The tomatoes would sit in bowls for days, softening in the sun. Mum was patient but fussy. She’d test them each morning, pressing her thumb into their skin, deciding which were ready. She’d say the best soup came from the ones that had stopped pretending. The ones that were honest.

When it was time, she’d start the ritual. The stockpot came down from the washhouse shelf, huge and silver, coated in dust and cobwebs. To me, it looked alive. That shelf was a jungle of old jars and spiders, and I’d stand barefoot on the cold linoleum praying nothing fell on me. Mum would grunt, drag the pot outside, hose it down, then clatter it onto the stove.

Radio Windy played in the background, the voice of Wellington’s southern wind. The weather report always said the same thing: “Fine and sunny, light southerly.” Then came the music. Creedence Clearwater Revival, The Eagles, Fleetwood Mac.

The back door stayed open. The sound of cicadas and birds filled the kitchen. Mum lit a cigarette, poured a sherry, and pointed at the spice rack. “Grab me the oregano, love.” I’d hand it to her carefully, the little jar sticky with age. She always called oregano her secret ingredient, though everyone in the neighborhood probably knew.

She poured the tomatoes into the sink, running cold water over them. Then she lifted me up and sat me on the bench. She handed me one, still warm. I bit in. The skin broke under my teeth, sweet and metallic, juice running down my chin. She took it from my hand, took a bite, rolled her eyes, and muttered “yum.” It was the highest praise she could give anything.

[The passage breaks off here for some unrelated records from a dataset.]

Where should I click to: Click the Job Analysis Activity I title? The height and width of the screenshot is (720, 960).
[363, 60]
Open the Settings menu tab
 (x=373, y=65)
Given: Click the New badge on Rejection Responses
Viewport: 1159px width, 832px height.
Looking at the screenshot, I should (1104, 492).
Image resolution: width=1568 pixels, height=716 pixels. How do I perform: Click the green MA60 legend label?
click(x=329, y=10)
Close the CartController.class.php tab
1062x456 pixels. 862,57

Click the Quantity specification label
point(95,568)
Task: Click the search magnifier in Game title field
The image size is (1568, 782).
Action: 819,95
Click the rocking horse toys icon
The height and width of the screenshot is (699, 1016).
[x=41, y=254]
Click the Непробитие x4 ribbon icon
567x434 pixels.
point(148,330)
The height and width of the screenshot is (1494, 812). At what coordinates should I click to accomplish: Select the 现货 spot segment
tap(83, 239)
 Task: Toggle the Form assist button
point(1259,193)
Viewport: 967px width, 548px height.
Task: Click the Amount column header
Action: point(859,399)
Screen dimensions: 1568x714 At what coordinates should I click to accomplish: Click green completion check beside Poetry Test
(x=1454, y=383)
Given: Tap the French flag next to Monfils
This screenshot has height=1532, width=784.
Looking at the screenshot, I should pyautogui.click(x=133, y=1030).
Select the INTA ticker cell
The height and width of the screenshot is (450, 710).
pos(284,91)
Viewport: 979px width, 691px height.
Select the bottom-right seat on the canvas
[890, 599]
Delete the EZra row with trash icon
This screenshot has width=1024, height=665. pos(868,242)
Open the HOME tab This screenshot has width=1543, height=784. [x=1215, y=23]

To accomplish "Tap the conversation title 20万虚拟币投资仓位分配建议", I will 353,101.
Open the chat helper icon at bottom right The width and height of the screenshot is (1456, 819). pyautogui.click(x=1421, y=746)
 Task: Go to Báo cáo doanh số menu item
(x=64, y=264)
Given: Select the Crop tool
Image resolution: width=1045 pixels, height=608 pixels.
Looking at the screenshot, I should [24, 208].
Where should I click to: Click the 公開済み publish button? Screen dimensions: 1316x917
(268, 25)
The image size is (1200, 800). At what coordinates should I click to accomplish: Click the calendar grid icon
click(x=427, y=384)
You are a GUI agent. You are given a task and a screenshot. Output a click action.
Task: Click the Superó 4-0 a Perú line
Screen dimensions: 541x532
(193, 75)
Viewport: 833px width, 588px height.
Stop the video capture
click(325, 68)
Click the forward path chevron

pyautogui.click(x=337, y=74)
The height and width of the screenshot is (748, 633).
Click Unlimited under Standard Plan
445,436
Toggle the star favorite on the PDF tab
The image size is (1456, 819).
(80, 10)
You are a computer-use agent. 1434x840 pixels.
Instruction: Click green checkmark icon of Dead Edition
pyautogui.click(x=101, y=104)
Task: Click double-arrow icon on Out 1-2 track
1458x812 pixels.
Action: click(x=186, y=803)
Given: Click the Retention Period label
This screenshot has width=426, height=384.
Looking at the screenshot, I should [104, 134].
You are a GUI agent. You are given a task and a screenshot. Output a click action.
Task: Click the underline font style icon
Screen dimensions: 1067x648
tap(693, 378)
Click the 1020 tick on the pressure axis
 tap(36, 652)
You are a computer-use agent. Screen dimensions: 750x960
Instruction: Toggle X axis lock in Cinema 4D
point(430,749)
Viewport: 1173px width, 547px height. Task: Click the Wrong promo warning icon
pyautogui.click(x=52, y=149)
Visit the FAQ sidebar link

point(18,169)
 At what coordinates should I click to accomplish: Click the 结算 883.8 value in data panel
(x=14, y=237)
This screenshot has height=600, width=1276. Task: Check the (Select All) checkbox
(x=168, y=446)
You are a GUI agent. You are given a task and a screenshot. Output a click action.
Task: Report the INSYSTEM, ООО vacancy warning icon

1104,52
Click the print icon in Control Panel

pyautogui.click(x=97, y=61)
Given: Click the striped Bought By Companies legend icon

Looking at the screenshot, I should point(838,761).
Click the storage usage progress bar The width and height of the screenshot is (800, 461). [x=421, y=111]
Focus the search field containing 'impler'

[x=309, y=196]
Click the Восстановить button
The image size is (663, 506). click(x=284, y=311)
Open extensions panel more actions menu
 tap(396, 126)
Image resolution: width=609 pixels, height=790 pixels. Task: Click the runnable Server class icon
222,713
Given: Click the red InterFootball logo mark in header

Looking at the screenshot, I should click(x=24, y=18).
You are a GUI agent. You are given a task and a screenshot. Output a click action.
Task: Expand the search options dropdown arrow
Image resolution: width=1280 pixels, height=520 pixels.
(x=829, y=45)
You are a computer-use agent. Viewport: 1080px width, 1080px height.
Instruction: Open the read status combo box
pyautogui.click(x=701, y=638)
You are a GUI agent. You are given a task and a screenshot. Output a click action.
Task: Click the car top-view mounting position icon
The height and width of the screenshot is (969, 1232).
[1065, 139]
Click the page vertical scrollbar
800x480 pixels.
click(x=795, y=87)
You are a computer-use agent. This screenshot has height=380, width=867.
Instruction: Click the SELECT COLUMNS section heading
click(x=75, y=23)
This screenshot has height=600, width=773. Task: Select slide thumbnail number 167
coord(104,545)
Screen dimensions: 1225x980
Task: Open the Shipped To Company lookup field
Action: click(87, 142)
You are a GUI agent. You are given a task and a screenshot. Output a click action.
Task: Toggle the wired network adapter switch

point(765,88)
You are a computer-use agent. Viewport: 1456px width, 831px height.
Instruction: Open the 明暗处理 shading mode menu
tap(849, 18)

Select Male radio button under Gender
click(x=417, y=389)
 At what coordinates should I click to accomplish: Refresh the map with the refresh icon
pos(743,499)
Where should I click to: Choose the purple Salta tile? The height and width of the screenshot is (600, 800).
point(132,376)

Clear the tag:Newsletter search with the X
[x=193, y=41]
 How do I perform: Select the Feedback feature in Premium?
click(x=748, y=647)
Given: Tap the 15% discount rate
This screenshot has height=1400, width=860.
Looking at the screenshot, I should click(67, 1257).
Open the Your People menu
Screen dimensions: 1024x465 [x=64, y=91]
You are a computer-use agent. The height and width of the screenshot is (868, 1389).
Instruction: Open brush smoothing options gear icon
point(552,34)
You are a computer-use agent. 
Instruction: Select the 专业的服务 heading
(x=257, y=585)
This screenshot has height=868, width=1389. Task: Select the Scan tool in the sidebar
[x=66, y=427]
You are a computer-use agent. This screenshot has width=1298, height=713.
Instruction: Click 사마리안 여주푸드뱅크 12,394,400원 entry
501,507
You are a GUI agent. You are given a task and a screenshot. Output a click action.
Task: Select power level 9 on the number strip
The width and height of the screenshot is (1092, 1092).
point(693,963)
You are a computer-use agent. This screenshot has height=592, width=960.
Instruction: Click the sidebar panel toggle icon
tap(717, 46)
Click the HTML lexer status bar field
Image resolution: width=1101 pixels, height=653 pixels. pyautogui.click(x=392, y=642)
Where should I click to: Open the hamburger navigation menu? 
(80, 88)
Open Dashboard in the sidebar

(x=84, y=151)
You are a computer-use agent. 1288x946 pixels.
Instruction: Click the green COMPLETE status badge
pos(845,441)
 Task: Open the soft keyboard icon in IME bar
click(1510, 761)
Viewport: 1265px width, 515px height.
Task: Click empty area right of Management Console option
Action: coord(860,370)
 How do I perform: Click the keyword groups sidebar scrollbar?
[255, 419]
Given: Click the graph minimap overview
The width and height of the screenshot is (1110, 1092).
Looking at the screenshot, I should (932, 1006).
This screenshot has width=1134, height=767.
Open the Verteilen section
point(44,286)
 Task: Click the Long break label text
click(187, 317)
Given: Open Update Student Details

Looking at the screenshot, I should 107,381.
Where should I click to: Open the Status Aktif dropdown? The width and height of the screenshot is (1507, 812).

One by one she washed the tomatoes, rubbing off the dirt, snapping away the stalks. Cigarette smoke curled through the kitchen. The air smelled like sunshine and soap. Duffy, the cat, sat under her chair pretending not to listen, twitching his tail whenever I got too close. He hated me, mostly because I existed. Mum’s voice carried through the steam. “A pinch of sugar,” she said. “Always. Tomatoes are fruit. You’ve got to remind them.” She said her dad used to give the kids halves of tomatoes sprinkled with sugar straight from the garden. “Said it brought out the sun.”

I’d sit on the floor building a speeder bike out of Lego that never looked quite right. The radio hummed. The onions hissed in the pan. The soup began to smell like life itself.

By late afternoon, the light through the window turned gold. The pot bubbled slow and deep. Around the edges, the tomato caught and caramelised. “That’s the good bit,” she’d say, scraping it in with a wooden spoon.

Then came the mincer. It lived up high, heavy and stained with last year’s seeds. She’d clamp it to the counter, scoop in the hot tomatoes, and start to crank. The sound filled the room. Metal on metal. What came out was smooth and red and beautiful. Mum would pour a Bacardi and Coke, light another cigarette, and grin.

The soup went into old Neapolitan ice cream tubs. Chocolate for me, strawberry for her, vanilla for no one. We’d fill each one to the top, wipe the rims clean, and line them up in the freezer. Some for friends. Some for later. All for love.

When she passed away back in 2021, I found one of those tubs buried in her freezer. The label had faded. It had been there for decades. I held it for a long time. I wanted to taste it again. To taste that time again. But I threw it.

There was regret, yes… but I soon realized, It was never about the soup. It was the smell of oregano. The cigarette burning in the ashtray. The sherry glass, half full. The sound of the mincer, the hum of the radio, and that long, golden light pouring through the back door on a late Saturday afternoon.